Provided material Block Start

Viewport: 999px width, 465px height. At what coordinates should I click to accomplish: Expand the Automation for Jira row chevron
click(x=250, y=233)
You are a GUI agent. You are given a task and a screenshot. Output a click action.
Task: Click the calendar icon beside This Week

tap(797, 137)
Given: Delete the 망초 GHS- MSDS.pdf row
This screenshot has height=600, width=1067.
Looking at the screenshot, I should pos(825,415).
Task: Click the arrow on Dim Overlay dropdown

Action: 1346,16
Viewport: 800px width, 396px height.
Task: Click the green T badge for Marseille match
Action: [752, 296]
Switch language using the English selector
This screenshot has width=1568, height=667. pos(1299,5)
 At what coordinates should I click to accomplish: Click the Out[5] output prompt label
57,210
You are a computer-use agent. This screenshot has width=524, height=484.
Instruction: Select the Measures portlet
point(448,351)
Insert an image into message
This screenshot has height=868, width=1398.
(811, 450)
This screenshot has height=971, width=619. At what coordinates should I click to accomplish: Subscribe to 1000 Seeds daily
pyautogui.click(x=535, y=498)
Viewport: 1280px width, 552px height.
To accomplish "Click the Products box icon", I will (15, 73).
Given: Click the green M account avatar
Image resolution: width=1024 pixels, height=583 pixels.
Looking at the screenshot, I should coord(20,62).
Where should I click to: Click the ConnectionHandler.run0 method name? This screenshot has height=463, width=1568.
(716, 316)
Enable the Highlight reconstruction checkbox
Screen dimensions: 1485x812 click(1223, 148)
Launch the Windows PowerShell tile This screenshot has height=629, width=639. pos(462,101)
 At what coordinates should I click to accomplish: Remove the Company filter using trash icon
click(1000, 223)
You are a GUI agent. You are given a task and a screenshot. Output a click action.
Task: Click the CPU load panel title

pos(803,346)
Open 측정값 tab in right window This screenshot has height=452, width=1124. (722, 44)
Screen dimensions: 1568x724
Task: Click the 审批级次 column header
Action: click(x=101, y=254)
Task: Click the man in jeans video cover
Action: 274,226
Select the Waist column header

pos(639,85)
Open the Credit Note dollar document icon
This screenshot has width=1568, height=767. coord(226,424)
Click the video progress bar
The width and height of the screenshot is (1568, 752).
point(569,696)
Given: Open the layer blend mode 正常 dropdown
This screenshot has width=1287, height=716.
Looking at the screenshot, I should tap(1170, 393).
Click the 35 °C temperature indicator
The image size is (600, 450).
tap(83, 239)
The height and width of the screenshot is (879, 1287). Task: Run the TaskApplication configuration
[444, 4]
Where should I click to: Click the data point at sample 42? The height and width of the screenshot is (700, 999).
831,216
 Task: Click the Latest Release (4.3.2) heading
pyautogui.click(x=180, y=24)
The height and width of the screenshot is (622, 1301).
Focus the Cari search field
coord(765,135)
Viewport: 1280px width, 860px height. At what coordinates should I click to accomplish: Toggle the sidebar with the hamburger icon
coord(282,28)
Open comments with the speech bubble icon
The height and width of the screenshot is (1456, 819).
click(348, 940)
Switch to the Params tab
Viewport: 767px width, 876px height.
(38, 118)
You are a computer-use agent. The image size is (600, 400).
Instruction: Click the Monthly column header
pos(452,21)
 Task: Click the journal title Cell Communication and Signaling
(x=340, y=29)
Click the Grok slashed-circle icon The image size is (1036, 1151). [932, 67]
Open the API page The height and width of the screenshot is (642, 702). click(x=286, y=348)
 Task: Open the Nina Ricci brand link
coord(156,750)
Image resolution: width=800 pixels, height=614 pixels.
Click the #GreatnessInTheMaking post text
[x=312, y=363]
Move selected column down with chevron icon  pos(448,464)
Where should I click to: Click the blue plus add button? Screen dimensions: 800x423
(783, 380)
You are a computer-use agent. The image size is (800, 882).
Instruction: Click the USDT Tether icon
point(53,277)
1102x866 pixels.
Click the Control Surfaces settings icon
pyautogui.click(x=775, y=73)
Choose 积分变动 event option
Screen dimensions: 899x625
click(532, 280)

Provided material Block End

**Activity**
Copy exactly the line containing "Click the video progress bar" and every line after it, ending with the last line of the records above.

**The completed task**
Click the video progress bar
The width and height of the screenshot is (1568, 752).
point(569,696)
Given: Open the layer blend mode 正常 dropdown
This screenshot has width=1287, height=716.
Looking at the screenshot, I should tap(1170, 393).
Click the 35 °C temperature indicator
The image size is (600, 450).
tap(83, 239)
The height and width of the screenshot is (879, 1287). Task: Run the TaskApplication configuration
[444, 4]
Where should I click to: Click the data point at sample 42? The height and width of the screenshot is (700, 999).
831,216
 Task: Click the Latest Release (4.3.2) heading
pyautogui.click(x=180, y=24)
The height and width of the screenshot is (622, 1301).
Focus the Cari search field
coord(765,135)
Viewport: 1280px width, 860px height. At what coordinates should I click to accomplish: Toggle the sidebar with the hamburger icon
coord(282,28)
Open comments with the speech bubble icon
The height and width of the screenshot is (1456, 819).
click(348, 940)
Switch to the Params tab
Viewport: 767px width, 876px height.
(38, 118)
You are a computer-use agent. The image size is (600, 400).
Instruction: Click the Monthly column header
pos(452,21)
 Task: Click the journal title Cell Communication and Signaling
(x=340, y=29)
Click the Grok slashed-circle icon The image size is (1036, 1151). [932, 67]
Open the API page The height and width of the screenshot is (642, 702). click(x=286, y=348)
 Task: Open the Nina Ricci brand link
coord(156,750)
Image resolution: width=800 pixels, height=614 pixels.
Click the #GreatnessInTheMaking post text
[x=312, y=363]
Move selected column down with chevron icon  pos(448,464)
Where should I click to: Click the blue plus add button? Screen dimensions: 800x423
(783, 380)
You are a computer-use agent. The image size is (800, 882).
Instruction: Click the USDT Tether icon
point(53,277)
1102x866 pixels.
Click the Control Surfaces settings icon
pyautogui.click(x=775, y=73)
Choose 积分变动 event option
Screen dimensions: 899x625
click(532, 280)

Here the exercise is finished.